A community-based cross-sectional study was conducted among 432 households. A pretested, semi-structured questionnaire was used to collect socio-demographic characteristics of the participants, household income; the impact of COVID-19 on their income and livelihood, household access to food, and dietary diversity. Food insecurity was measured using the Household Food Insecurity Access Scale (HFIAS), version 3, and the Household Dietary Diversity Score (HDDS). Bivariate and multiple linear regression models were used to assess the association between the dependent and independent variables.

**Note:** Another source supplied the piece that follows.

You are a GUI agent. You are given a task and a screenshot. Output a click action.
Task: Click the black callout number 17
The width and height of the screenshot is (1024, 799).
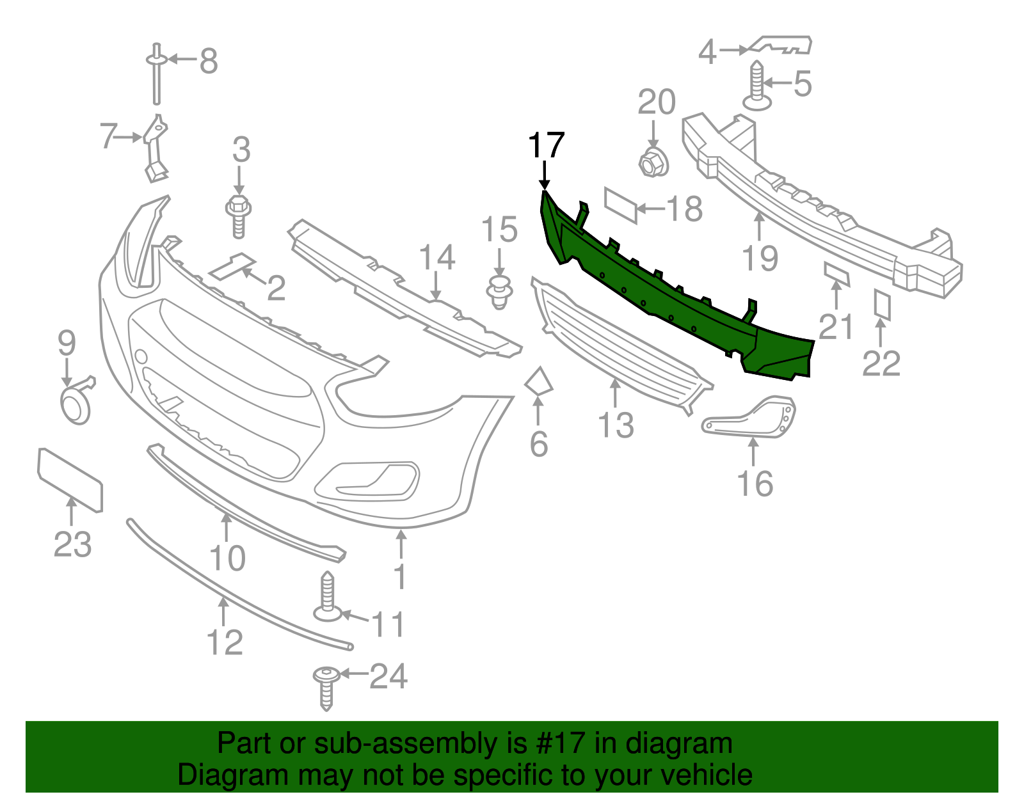(546, 146)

This study found the prevalence of household food insecurity, and low/medium household dietary diversity were 36.1% (95% CI: 31.7-40.8), and 63.2% (95%CI: 58.5-67.6) respectively. Also, households receiving COVID-19 support have had a significantly positive association with the HFS score (COR=1.62, 95% CI: 1.03-2.53) compared to those who did not receive any form of support. Multiple regression showed the disadvantaged ethnic group (AOR=2.73, 95% CI: 1.23-6.07), who did not attend formal education had significantly higher odds of household food insecurity (AOR= 3.70, 95% CI: 1.16-11.71). In contrast, participants of the age group 41-64 years were less likely to have food security and have consumed diverse diet (AOR=0.35, 95% CI: 0.21-0.59), and (AOR=0.48, 95% CI: 0.28-0.83), respectively compared to the reference group of 20-40 years.

Owing to the pandemic, our study concluded the increased prevalence of food insecurity among diverse communities. Despite this, dietary diversity was found to be acceptable, indicating the much-needed attention on food security in forthcoming emergencies among those of such rural settings.